2026-05-16
Your x86-64 program has 16 general-purpose registers: RAX, RBX, RCX, and so on. That's the architectural register file — what the ISA exposes. But inside a modern Intel or AMD core, there are roughly 180–280 physical registers backing them. Understanding this gap explains why register pressure isn't what you think it is, and why two instructions writing the same register can run in parallel.
The trick is register renaming. When the front-end decodes an instruction like add rax, rbx, the Register Alias Table (RAT) maps the architectural names to currently-free physical registers. Each new write to RAX allocates a fresh physical register — the old RAX still exists, holding its old value for any in-flight instruction that needs it. The architectural name is just a label that gets reassigned.
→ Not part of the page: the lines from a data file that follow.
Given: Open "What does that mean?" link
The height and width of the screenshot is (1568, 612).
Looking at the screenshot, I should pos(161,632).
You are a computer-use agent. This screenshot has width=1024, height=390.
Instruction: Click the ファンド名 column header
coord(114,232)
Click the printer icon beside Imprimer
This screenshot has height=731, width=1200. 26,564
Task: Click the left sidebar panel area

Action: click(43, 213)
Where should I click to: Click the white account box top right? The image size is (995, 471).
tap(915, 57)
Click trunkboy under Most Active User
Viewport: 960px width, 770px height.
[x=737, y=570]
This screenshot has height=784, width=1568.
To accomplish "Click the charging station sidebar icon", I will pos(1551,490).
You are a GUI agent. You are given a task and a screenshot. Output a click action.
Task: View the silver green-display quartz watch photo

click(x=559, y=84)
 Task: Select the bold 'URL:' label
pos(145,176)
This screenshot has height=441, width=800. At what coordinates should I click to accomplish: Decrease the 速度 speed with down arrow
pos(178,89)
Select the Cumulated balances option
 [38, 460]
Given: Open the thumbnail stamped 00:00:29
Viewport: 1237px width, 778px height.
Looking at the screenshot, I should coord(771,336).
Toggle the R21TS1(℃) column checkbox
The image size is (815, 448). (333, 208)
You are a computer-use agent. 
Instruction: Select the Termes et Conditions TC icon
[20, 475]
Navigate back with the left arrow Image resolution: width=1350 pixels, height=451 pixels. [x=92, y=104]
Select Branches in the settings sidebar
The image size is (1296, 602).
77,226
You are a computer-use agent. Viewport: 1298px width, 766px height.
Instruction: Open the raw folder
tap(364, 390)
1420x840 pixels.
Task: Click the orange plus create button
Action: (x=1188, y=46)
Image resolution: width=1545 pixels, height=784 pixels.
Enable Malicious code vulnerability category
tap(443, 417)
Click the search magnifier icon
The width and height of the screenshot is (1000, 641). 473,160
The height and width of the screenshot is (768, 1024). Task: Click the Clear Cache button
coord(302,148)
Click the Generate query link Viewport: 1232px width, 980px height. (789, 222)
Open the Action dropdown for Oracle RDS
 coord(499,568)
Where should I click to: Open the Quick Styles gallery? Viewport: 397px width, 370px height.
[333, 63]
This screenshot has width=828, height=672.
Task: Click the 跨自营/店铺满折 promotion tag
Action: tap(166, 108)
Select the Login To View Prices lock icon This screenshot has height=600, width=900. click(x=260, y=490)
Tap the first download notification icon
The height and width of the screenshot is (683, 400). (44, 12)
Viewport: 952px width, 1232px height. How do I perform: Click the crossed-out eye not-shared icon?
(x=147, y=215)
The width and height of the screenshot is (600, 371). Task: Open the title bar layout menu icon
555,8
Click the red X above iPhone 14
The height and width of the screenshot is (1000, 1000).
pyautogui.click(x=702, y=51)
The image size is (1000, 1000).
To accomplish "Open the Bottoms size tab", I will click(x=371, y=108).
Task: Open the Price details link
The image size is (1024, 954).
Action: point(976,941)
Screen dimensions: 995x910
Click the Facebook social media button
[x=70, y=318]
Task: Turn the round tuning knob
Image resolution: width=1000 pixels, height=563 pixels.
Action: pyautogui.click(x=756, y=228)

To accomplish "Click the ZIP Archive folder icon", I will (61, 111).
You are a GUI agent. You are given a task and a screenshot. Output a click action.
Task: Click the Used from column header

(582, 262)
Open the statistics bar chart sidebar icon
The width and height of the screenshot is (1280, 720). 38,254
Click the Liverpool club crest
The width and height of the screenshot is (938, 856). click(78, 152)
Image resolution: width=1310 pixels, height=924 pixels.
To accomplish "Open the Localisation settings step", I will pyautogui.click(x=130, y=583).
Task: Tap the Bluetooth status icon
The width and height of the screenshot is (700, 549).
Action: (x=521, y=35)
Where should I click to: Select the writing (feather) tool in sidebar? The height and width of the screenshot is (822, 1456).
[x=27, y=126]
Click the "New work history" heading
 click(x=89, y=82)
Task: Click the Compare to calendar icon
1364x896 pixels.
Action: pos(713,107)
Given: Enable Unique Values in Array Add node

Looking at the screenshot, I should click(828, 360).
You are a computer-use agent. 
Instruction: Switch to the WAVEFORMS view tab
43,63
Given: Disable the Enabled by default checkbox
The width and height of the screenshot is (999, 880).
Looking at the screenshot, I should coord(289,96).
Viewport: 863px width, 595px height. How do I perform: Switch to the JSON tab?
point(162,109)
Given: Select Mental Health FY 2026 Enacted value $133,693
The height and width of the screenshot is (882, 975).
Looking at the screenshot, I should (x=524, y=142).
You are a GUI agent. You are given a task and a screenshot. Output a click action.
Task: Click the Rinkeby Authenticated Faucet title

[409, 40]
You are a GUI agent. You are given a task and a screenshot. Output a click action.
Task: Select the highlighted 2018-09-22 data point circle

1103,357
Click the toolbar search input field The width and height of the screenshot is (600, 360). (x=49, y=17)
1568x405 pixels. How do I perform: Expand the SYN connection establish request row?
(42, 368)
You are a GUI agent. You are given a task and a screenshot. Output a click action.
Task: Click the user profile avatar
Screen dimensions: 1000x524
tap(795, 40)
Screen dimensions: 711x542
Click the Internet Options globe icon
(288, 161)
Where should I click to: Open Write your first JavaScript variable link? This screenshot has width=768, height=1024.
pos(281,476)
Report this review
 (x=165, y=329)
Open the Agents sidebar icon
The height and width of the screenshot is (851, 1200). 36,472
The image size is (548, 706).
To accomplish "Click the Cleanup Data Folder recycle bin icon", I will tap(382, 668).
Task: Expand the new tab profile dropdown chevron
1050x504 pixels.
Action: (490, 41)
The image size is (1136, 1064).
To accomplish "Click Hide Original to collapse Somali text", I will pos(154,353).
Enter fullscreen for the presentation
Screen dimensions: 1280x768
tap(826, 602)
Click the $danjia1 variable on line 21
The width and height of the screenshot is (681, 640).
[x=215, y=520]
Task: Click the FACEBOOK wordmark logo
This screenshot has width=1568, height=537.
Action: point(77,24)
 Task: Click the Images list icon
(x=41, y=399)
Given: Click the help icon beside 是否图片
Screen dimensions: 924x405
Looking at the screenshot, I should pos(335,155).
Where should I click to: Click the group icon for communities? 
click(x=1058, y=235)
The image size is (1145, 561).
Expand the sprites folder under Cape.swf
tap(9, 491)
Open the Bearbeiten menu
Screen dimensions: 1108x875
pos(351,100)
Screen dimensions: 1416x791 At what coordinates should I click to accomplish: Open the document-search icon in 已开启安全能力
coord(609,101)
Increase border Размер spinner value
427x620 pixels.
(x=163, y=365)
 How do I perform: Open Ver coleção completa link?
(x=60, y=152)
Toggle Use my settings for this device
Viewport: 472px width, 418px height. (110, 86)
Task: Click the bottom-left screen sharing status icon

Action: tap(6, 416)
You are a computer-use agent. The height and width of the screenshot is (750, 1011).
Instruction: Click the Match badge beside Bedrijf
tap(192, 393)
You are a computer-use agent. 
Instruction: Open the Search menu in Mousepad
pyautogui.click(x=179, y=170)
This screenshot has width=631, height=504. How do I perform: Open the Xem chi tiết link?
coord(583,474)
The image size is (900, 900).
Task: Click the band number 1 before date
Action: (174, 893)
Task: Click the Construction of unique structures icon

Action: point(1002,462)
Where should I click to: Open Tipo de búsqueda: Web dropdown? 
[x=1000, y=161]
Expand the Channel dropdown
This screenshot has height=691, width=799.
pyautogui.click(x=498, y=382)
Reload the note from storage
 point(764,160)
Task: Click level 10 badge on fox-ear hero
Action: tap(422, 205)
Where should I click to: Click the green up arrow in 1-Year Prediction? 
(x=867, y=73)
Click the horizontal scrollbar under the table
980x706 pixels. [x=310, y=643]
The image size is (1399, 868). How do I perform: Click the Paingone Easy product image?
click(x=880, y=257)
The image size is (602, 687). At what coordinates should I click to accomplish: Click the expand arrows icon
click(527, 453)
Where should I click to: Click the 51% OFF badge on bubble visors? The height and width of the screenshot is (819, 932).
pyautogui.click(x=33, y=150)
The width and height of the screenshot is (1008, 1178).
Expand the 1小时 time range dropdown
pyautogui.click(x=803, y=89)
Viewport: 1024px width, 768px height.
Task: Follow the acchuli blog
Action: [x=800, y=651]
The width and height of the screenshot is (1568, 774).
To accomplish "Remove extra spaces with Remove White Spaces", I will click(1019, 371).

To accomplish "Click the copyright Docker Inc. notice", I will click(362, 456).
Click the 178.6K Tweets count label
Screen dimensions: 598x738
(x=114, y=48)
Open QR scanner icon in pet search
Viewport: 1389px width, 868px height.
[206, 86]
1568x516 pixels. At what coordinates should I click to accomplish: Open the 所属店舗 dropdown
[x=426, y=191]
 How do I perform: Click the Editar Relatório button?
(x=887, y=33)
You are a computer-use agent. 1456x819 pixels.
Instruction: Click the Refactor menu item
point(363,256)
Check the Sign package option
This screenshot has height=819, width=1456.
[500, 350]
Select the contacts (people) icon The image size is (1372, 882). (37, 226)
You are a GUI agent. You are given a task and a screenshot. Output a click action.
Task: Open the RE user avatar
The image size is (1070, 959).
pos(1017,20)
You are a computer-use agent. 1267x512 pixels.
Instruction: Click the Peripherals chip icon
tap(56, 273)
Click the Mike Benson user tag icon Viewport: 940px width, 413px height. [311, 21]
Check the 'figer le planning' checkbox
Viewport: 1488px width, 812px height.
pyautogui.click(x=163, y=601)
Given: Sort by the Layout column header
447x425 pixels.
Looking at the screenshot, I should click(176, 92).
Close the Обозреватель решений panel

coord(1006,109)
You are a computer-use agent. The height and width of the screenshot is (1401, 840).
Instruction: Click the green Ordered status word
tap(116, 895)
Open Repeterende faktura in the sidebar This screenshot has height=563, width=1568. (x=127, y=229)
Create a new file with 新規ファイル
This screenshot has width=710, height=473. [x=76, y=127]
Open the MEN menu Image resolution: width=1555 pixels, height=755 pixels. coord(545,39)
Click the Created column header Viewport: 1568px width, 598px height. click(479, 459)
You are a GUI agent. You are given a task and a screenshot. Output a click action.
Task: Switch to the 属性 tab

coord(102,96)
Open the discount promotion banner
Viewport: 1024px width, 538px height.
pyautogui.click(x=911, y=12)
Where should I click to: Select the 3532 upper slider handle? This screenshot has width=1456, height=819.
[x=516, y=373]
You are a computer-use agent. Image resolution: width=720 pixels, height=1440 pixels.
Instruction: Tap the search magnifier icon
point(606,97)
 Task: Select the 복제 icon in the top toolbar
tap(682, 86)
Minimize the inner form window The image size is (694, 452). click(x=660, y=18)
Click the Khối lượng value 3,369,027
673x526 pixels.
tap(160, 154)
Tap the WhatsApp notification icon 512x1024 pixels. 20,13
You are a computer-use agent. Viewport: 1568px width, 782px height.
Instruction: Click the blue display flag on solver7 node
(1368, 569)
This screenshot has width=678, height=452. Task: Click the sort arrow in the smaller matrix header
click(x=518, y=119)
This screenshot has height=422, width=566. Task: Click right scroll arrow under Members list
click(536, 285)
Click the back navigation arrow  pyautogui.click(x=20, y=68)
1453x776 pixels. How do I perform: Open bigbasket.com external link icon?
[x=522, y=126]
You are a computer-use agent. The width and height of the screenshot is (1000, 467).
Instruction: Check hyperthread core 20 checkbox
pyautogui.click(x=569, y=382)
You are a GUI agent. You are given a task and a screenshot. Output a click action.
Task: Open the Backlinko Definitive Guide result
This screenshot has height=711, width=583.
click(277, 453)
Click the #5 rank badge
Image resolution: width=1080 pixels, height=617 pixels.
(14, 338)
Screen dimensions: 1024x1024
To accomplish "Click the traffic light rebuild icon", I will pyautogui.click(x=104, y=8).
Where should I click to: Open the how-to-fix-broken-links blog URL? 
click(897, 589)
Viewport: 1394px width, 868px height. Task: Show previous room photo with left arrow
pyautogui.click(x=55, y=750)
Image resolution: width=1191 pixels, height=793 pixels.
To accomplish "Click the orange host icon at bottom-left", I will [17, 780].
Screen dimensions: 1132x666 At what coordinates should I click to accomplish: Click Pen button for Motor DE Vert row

This eliminates two kinds of false dependencies:
mov rax, [mem1]; mov rax, [mem2] — the second write doesn't have to wait for the first. They get different physical registers.add rbx, rax; mov rax, 0 — the mov doesn't wait for add to finish reading RAX.Concrete example. Consider a loop that XORs RAX with itself to zero it before reuse. xor rax, rax is special-cased: the renamer recognizes the idiom, allocates a physical register, marks it zero, and doesn't even dispatch the XOR to an execution unit. Zero-latency, no port consumed. This is why compilers emit xor eax, eax instead of mov eax, 0 — same effect, but the renamer breaks the dependency chain on the old EAX value entirely. The mov form may not get the same treatment on older microarchitectures.
Rule of thumb. Skylake has 180 integer PRF entries. The reorder buffer is ~224 entries. If your loop body has heavy register pressure causing spills, the bottleneck is usually the architectural 16, not the physical 180 — but if you have long dependency chains, you'll exhaust the PRF and stall the front-end before the ROB fills. Roughly: PRF stalls happen when in-flight instructions need more live values than physical registers.
Why this matters in practice. Loop unrolling exposes more independent work to the renamer, which allocates more physical registers to track parallel iterations. The compiler writing r8, r9, r10, r11 across unrolled iterations isn't wasting registers — it's enabling the renamer to dispatch them in parallel without WAW hazards. Reusing the same architectural register across iterations would serialize them through false dependencies the renamer can mostly, but not perfectly, eliminate.
xor eax, eax costs literally nothing.